After the Moon's formation in a giant impact, the anorthosite-rich crust was exposed to a prolonged period of heavy bombardment by asteroids and comets, which formed the large lunar basins. Studies of the samples returned by the Apollo astronauts show that the Nectaris
basin (which contains Mare Nectaris, visible in the lower-left hand corner of Figure 1) was formed by an impact which occurred about 3.92 billion years ago. The heavily cratered surface in this scene is essentially the remant primordial lunar crust in the midst of the Necatris (to the south), Tranquillitatis (to the north), and Fecundidtatis (to the east) basins.
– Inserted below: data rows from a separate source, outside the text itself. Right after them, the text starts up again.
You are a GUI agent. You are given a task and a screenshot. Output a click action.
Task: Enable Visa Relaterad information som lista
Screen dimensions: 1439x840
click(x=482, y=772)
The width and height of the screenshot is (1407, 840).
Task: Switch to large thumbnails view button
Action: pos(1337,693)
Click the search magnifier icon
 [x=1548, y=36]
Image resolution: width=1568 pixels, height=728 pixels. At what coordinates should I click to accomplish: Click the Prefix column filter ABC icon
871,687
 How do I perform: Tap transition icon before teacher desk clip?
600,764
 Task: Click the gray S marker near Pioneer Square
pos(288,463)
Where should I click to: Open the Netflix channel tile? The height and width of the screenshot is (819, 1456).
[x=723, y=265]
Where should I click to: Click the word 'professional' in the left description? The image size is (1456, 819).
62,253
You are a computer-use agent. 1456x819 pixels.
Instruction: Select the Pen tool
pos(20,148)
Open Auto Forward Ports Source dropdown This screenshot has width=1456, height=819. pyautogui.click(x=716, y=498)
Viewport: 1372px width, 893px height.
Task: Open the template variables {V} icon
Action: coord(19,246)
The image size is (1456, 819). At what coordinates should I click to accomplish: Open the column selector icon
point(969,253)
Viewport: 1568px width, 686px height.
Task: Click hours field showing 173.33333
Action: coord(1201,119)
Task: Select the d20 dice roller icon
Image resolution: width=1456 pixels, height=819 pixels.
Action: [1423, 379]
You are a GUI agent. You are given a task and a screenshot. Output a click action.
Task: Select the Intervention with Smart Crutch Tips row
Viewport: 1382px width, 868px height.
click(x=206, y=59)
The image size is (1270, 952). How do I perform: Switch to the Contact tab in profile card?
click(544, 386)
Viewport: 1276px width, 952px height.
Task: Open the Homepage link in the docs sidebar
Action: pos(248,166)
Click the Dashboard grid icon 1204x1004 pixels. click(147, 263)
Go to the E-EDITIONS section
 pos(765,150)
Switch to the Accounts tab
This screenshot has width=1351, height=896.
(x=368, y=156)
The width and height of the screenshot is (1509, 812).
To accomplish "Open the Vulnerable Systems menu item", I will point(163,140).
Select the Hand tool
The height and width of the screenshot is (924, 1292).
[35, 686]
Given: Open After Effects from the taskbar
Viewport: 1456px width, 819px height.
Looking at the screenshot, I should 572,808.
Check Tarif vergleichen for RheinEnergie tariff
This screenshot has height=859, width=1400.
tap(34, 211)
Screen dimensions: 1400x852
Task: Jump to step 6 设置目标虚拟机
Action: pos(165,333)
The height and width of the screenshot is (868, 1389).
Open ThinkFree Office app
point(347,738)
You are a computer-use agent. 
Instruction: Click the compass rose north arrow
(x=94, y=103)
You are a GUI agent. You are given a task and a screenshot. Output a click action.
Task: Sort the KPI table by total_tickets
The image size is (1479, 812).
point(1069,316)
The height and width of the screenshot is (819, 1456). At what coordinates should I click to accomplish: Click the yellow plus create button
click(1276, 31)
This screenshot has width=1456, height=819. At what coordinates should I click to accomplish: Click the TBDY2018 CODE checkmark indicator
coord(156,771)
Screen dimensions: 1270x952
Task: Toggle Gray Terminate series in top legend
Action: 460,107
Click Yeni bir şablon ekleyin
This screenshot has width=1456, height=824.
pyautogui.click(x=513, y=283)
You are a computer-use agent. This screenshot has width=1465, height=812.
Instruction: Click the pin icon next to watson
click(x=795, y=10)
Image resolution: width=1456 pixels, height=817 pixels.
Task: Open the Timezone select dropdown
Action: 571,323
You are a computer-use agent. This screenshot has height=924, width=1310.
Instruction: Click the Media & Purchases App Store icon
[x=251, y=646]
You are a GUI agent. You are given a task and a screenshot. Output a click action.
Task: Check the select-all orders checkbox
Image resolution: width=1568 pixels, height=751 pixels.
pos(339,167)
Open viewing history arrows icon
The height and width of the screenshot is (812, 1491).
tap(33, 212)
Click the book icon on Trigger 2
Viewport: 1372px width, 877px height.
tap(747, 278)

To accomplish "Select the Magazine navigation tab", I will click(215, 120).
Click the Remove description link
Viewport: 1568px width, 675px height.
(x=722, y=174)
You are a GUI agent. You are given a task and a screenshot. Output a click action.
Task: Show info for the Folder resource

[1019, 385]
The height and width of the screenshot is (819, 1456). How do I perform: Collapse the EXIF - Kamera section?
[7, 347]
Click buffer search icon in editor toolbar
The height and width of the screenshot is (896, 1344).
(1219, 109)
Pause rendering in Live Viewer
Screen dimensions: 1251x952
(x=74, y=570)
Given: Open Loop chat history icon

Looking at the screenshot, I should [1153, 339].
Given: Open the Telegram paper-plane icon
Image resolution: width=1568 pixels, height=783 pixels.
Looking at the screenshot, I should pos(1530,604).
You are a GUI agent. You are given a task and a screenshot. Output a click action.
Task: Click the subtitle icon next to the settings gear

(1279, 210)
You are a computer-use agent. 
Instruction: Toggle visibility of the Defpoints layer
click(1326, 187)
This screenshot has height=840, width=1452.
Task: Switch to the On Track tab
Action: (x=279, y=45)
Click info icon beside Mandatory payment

Smaller impacts subsequent to the major-basin forming events formed Capella and Isidorus craters. Capella crater (49 km in diameter) intrudes slightly into the eastern rim of Isidorus crater showing Capella to be the younger of the two. The promontory in the southeast of the Capella crater is probably a result of the rifting of Vallis Capella, which passes directly through crater from the north rim through the southeast rim, and extends out on both sides for a total distance of about 110 km. Plausible explanations for the origin of Vallis Capella include formation as a chain of impact craters, tectonic extension following the formation of the giant basins that surround this region, or as the mare fill increased its mass bowed down the crust. Later, mare basalts filled the Nectaris basin and infiltrated a portion of Vallis Capella in the southeast. Even later still, smaller impacts formed many 10-15 km diameter craters. One of the most pristine is Isidorus A crater, located within the older Isidorus crater. The most recent craters (within the last several hundred million years) are no larger than a few kilometers in diameter and have the brightest ejecta blankets, like the crater labeled with a "A" in Figure 1.
The upcoming NASA Lunar Reconnaissance Orbiter and especially its imaging system, the Lunar Reconnaissance Orbiter Camera, will provide key insights into small-scale structural details of surface features like the Vallis Capella with its high-resolution (0.5m/pixel) imagery as we prepare for the next generation of human lunar exploration and development.
Figure 1. Apollo 16 Metric Camera frame AS16-M-0424 showing impact craters Isidorus (37 km diameter) and Capella (49 km diameter) and the Vallis Capella feature. The mare basalts in Nectaris basin are to the south, and the locations of the more recent Isidorus A crater and the small unnamed crater labeled with an "A" are highlighted on the image. The dashed white line marks the trending axis of the Vallis Capella feature. Image was taken on Apollo 16 revolution 18 with a Sun elevation of 37 degrees on April 20, 1972.
  (Apollo Image AS16-M-0424 [NASA/JSC/Arizona State University])
References:
Bussey, B.; Spudis, P. (2004). The Clementine Atlas of the Moon. New York: Cambridge University Press. ISBN 0-521-81528-2.